SLEEP - Aim for 8 hours of sleep a night.  Research has shown that people who have less than 6 hours of sleep a night have a 70 % higher mortality rate!  

More Healthy Habit Tips

  • Avoid eating for 2 - 3 hours before bedtime. You will sleep better, wake up feeling more refreshed, and probably lose some weight.
  • Chew your food well.  Chew until it becomes liquid, so that your body can properly digest and assimilate the nutrients. Otherwise, your stomach will feel full without being satisfied.
  • Become aware of the sweet/salty syndrome. Sweets deplete minerals from the body, setting up a craving for salty foods to restore the lost minerals, which then creates a craving for more sweets.

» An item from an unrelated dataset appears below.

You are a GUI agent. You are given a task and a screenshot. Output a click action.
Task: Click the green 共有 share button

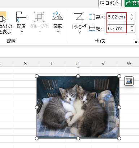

  • Slow your life down enough so that you can plan meals properly. Fast food is a leading cause of obesity and poor health.
  • Eat frequent, small meals. Have a good breakfast, then a substantial lunch and a smaller dinner.
  • Drink pure water (Reverse Osmosis is best) – at least eight glasses per day, or more if possible. Also drink diluted fruit juice and herbal teas.
  • Motivate yourself to exercise by writing down and posting the time you will exercise.   Choosing something that you enjoy, and exercise with others when ever possible.